Word and element pointing items:
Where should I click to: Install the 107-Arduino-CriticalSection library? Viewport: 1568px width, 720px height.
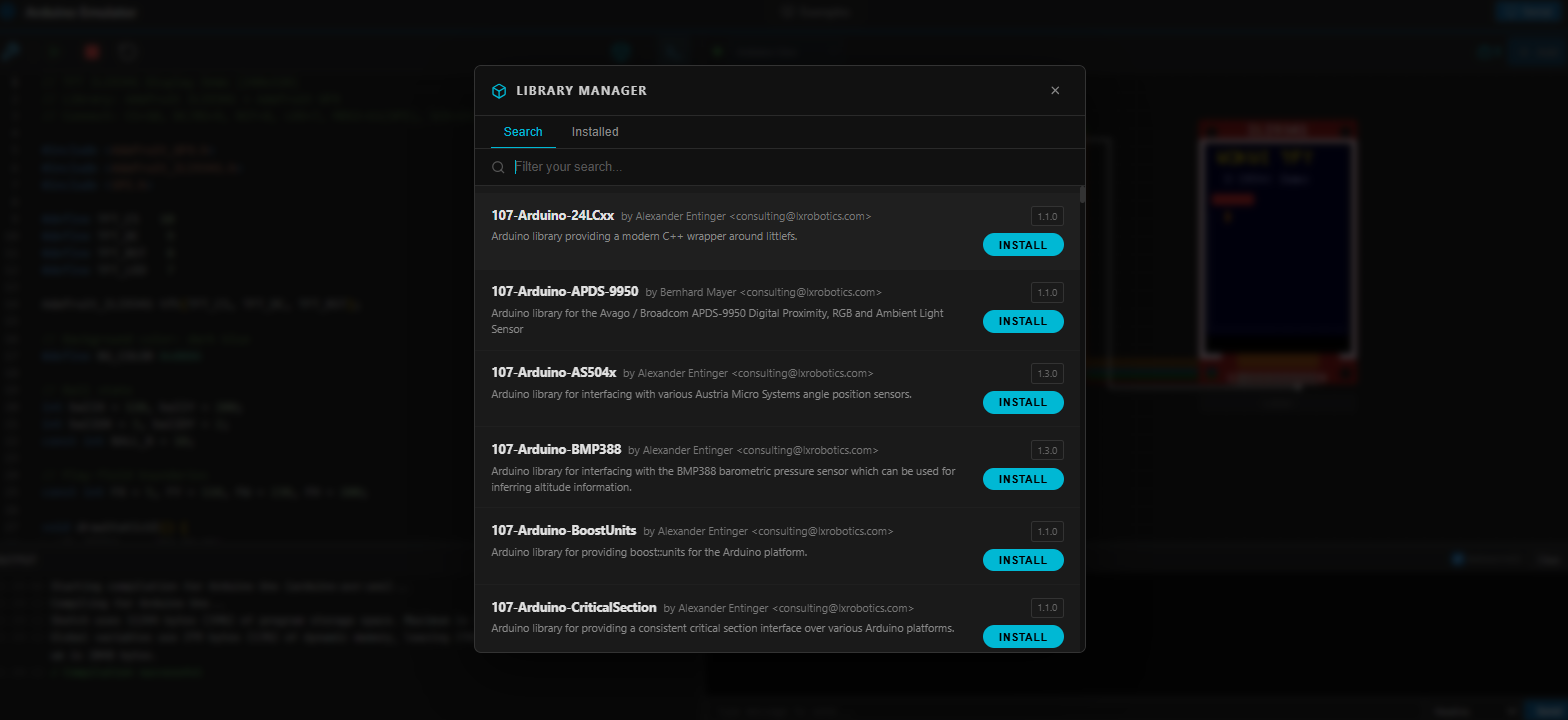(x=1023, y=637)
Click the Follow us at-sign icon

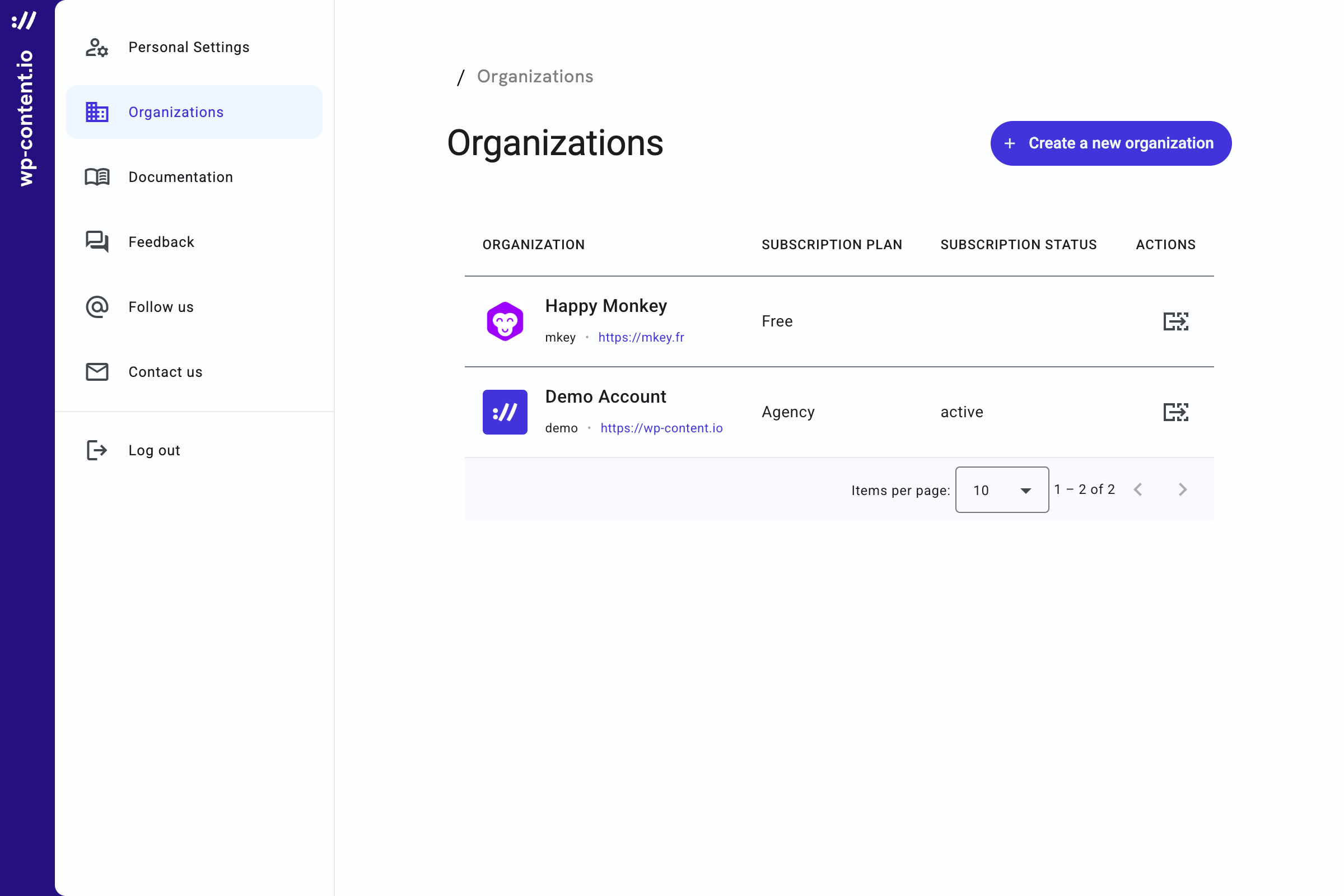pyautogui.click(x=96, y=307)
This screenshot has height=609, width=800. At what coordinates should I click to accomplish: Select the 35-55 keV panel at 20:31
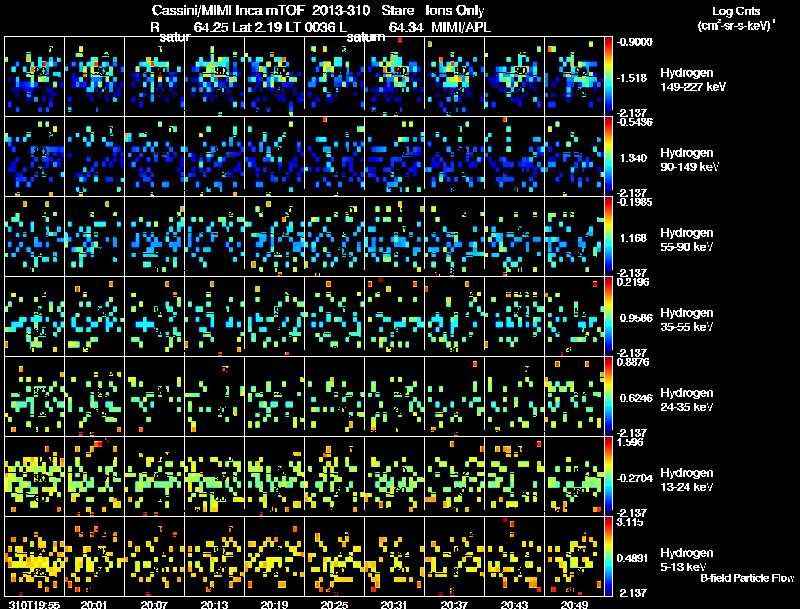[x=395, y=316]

* What is needed *
Can you give all the items above again with "library" swapped for "package", everything else unchanged and the pictures left out?

* Output *
Where should I click to: Install the 107-Arduino-CriticalSection package? Viewport: 1568px width, 720px height.
(x=1023, y=637)
Click the Follow us at-sign icon

pyautogui.click(x=96, y=307)
This screenshot has height=609, width=800. At what coordinates should I click to accomplish: Select the 35-55 keV panel at 20:31
[x=395, y=316]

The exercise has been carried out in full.